**** INFORMATION SUPPLIED ****
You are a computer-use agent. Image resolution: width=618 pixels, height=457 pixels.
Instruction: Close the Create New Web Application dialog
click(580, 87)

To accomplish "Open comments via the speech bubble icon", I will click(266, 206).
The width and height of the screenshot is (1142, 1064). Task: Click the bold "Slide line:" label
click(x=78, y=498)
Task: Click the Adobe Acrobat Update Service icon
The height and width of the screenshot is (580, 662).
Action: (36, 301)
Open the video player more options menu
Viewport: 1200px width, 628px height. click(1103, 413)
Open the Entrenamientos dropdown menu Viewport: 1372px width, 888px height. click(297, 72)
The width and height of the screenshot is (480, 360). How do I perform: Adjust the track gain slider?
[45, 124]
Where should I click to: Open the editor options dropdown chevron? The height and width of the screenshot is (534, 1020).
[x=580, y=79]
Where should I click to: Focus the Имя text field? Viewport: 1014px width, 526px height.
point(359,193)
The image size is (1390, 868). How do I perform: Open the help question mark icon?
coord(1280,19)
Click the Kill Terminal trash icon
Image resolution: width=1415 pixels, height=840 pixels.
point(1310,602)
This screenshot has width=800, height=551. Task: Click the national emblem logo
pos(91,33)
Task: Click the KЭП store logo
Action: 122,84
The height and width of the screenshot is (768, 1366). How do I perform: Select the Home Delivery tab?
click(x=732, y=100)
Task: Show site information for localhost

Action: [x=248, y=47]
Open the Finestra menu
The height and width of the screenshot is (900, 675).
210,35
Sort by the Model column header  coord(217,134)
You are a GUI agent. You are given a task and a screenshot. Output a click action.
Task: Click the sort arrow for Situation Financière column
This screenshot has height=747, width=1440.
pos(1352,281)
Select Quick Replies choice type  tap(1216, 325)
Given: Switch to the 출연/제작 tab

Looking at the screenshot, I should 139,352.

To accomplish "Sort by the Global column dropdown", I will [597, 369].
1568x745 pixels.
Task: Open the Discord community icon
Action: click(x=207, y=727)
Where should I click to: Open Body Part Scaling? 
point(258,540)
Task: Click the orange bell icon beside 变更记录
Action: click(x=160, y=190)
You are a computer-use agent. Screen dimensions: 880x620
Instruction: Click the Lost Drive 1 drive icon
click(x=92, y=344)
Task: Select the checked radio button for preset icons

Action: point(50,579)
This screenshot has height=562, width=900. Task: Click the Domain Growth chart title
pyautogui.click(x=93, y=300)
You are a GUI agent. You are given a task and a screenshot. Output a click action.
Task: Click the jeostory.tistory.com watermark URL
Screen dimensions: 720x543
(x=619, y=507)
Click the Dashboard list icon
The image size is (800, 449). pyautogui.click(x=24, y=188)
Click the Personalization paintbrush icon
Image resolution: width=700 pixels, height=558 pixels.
****
# YOUR GOAL:
Output the items from the start through the line containing "click(x=78, y=498)", inclusive, as a two-column CSV with the headers text and answer, one row per item. Put each field in double quotes and turn any line breaks into spaces.

# OUTPUT OF THE EXERCISE:
text,answer
"You are a computer-use agent. Image resolution: width=618 pixels, height=457 pixels. Instruction: Close the Create New Web Application dialog","click(580, 87)"
"To accomplish ""Open comments via the speech bubble icon"",","I will click(266, 206)."
"The width and height of the screenshot is (1142, 1064). Task: Click the bold ""Slide line:"" label","click(x=78, y=498)"